The UFC are probably working to a tighter timescale than that but history has shown they are happy to bide their time before making moves into new territories. A show in the Philippines has supposedly been imminent for several years but doesn't appear to be any closer to materializing and it is clear that Dana White and co will not risk entering a market until they are convinced it is ready.

The SFL is in danger of serving as a cautionary tale of what can happen to promoters who are impatient and don't attempt to build from the bottom up. Internationally it has been well received and fight fans are intrigued by the concept of Indian MMA but back home the reception has been much more muted as Indians react with bemusement.

At this point it seems doubtful that the SFL will ever grow to the point where it can fill the sort of outdoor stadiums which it has set out to host events in. The owners appear to have let their ambition get the better of them by attempting to hold such large scale shows right from the start and the T Box Mobile Arena was supposedly only around 20% full for SFL 2.

Whatever the future for the SFL it is at least raising the profile of the sport in India, albeit not quite at the intended speed. The UFC didn't start to really succeed financially until 2005, 12 years after it was first formed, and even though the SFL is struggling the outlook for MMA in India is not necessarily bleak.

Comparisons between countries can be disingenuous but it is doubtful if ONE FC would have been able to sell 7,000 tickets to a live event in Singapore if Martial Combat hadn't already paved the way by putting on 12 small scale shows in 2010.

Perhaps MMA in India will enjoy a similar curve of success and interest will gradually increase even if the SFL doesn't stand the test of time. The plus side for the promotion is that the owners have deep pockets but there is probably a limit to how long they will be willing to sink money into a company which isn't making a profit.
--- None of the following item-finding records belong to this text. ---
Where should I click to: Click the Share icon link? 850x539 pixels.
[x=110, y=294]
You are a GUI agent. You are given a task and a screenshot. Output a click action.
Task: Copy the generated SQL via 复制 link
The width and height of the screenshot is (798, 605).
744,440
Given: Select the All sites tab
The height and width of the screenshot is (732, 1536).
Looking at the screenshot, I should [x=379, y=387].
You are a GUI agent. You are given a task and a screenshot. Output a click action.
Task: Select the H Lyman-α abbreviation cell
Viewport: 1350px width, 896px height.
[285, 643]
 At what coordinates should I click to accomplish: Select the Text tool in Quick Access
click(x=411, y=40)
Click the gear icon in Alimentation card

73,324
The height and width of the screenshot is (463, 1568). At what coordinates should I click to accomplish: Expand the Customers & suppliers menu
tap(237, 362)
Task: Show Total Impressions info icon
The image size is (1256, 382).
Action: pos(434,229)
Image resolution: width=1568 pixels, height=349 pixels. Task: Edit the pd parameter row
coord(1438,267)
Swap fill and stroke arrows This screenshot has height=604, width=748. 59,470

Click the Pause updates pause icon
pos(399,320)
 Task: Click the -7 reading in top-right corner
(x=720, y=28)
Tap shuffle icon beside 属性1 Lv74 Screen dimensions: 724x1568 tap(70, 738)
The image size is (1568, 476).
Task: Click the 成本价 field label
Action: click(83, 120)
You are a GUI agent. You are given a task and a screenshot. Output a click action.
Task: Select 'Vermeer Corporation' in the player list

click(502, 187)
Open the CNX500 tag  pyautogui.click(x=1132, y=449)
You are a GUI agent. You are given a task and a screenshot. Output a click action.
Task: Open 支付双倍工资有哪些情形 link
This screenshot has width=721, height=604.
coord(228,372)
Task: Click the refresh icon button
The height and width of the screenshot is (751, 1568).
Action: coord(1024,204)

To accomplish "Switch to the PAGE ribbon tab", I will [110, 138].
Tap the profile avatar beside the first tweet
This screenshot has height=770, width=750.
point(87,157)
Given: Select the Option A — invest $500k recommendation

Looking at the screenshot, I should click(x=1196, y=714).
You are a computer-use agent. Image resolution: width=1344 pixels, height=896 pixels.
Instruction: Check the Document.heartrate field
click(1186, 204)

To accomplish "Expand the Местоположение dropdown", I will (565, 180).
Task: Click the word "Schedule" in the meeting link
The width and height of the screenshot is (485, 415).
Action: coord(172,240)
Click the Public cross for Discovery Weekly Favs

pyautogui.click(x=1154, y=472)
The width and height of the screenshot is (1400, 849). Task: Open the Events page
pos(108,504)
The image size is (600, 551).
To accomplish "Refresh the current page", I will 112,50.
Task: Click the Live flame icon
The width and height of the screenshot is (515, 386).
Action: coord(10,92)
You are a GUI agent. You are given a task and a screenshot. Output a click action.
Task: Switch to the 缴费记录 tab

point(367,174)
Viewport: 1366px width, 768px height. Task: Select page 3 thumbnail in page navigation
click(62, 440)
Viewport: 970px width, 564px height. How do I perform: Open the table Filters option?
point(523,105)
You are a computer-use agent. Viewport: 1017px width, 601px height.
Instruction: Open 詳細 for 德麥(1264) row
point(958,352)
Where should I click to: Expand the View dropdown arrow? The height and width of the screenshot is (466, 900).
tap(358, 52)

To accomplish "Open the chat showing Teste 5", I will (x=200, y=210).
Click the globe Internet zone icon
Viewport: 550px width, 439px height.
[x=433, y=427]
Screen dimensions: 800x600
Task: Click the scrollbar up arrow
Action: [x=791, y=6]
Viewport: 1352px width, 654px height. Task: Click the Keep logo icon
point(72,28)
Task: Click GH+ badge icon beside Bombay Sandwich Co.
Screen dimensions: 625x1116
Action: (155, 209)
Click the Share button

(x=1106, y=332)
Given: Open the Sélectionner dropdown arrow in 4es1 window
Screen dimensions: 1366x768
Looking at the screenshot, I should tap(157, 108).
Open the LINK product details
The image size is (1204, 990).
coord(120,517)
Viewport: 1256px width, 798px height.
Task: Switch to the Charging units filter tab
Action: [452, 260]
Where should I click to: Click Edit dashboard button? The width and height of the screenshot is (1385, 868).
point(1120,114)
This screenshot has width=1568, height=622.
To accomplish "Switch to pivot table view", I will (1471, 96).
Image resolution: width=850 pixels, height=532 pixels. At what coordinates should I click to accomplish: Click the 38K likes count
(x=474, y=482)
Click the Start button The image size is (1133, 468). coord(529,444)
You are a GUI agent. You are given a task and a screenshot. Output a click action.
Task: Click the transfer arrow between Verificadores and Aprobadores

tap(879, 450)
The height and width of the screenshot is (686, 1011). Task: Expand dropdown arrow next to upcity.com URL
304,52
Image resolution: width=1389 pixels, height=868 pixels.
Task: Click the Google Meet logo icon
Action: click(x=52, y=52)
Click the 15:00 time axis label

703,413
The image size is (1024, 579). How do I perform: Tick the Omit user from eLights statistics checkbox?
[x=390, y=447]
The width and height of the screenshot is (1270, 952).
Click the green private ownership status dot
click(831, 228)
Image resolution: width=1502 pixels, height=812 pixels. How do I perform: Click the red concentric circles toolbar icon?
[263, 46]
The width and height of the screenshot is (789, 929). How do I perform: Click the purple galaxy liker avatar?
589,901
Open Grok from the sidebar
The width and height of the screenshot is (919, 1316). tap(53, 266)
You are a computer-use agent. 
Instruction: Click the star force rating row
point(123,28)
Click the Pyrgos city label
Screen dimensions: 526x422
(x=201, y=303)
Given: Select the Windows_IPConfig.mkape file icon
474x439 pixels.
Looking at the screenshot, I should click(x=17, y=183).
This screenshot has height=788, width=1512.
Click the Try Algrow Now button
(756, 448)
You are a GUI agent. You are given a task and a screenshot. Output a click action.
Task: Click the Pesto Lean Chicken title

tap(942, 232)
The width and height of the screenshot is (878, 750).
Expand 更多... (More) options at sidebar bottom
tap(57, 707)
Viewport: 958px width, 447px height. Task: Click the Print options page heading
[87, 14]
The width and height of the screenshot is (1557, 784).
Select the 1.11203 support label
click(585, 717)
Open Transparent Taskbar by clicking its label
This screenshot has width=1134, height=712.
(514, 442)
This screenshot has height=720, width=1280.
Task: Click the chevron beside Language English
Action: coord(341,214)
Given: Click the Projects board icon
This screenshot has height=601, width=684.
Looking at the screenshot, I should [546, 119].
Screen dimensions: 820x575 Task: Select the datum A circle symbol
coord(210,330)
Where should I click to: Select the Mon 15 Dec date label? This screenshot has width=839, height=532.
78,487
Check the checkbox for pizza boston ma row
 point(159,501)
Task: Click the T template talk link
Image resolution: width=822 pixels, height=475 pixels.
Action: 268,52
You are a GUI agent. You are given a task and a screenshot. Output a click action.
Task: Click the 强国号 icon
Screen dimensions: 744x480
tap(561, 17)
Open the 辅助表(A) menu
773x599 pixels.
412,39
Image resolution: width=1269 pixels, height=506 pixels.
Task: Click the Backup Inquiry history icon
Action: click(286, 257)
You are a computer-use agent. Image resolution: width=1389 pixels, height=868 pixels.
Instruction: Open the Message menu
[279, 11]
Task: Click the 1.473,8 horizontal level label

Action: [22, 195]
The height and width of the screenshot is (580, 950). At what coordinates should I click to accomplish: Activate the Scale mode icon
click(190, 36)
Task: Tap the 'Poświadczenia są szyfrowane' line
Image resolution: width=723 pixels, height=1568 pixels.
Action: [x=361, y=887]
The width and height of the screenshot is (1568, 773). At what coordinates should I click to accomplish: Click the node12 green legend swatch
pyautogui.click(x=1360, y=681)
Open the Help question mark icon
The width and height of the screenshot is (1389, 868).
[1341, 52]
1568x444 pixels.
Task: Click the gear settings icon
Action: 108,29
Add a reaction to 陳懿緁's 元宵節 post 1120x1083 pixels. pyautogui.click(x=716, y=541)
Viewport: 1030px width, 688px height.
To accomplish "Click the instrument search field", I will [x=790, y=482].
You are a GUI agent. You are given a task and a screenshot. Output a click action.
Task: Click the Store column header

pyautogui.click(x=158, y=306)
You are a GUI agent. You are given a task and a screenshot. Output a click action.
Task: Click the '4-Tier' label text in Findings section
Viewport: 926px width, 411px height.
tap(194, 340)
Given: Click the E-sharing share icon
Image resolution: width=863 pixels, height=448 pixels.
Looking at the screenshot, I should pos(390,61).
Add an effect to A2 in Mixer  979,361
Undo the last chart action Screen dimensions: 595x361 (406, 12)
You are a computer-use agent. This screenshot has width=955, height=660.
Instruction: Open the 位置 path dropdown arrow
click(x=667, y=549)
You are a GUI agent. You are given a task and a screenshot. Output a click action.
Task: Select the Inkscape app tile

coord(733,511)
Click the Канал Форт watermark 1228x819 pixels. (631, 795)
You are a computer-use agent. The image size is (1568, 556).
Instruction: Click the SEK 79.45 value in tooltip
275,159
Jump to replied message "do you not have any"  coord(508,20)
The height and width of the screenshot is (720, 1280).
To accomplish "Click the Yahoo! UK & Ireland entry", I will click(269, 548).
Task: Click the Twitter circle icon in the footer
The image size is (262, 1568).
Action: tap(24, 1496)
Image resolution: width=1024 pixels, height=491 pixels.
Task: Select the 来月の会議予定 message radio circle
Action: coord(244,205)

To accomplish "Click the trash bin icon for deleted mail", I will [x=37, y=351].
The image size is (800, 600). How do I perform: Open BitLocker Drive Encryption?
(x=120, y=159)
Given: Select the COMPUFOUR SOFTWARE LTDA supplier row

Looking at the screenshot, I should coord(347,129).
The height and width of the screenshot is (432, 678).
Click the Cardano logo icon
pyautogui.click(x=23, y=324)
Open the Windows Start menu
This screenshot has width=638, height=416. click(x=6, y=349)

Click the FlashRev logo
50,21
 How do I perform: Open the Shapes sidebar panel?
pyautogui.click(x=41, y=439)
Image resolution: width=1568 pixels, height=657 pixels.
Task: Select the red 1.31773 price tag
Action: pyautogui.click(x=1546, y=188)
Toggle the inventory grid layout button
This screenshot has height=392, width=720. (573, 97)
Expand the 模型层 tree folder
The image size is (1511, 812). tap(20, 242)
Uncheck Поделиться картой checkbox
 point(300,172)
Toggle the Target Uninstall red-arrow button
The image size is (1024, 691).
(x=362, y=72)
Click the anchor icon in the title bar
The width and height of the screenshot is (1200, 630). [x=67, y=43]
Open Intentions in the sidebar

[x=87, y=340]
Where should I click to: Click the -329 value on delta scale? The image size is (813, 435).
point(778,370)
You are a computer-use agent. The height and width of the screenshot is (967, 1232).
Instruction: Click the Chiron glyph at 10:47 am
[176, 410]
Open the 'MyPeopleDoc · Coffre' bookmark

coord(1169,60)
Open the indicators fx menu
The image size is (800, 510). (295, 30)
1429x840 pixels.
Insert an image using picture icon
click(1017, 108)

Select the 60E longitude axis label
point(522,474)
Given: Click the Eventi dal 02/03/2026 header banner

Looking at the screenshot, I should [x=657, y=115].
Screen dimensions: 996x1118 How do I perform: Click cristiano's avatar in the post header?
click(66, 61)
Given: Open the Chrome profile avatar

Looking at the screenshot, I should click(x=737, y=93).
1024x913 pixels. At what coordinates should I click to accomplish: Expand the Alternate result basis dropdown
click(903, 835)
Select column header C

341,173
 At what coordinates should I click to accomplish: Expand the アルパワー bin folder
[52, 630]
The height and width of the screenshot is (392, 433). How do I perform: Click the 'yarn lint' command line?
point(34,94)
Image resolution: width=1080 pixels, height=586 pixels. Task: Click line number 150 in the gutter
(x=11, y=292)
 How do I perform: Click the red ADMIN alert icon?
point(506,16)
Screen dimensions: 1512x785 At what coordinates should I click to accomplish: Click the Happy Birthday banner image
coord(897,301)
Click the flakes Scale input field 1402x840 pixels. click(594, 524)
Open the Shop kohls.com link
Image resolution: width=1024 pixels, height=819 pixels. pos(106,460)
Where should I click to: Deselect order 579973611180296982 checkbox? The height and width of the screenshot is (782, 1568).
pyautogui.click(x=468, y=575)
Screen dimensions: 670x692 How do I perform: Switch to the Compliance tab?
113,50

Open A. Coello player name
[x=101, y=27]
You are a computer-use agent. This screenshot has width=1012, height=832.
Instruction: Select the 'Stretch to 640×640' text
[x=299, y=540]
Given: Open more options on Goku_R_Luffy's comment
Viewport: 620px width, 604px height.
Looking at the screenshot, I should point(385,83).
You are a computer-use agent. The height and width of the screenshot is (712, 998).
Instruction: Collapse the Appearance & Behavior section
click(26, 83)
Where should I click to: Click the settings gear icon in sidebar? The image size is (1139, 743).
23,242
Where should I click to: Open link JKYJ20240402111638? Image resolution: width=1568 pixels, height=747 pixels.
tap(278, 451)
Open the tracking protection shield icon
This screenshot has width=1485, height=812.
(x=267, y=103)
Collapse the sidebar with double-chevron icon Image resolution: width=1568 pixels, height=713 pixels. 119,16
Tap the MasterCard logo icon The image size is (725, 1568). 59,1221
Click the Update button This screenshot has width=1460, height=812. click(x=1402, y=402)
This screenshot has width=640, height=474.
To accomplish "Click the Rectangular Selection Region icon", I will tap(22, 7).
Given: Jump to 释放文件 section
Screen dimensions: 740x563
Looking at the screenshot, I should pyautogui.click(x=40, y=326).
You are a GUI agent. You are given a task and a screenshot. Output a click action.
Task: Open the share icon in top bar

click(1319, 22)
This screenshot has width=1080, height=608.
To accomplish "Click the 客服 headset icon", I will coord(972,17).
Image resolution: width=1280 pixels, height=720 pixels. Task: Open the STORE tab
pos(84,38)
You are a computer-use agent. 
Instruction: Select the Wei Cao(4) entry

It seems that very few of the billion plus people in India are sold on the SFL and even Lu, a long term MMA fan, remains unconvinced,

"It's clear that SFL has money but I think they lack the know how and the intricacies of running a large scale MMA promotion like the UFC. As a fan, the fights are slightly disappointing, the fighters here have yet to fully develop their skills and it shows. The grappling was sloppy and there was no technique to the striking exchanges. There is a huge gap when you see the pros go at it and the fighters from India and Sri Lanka go at it."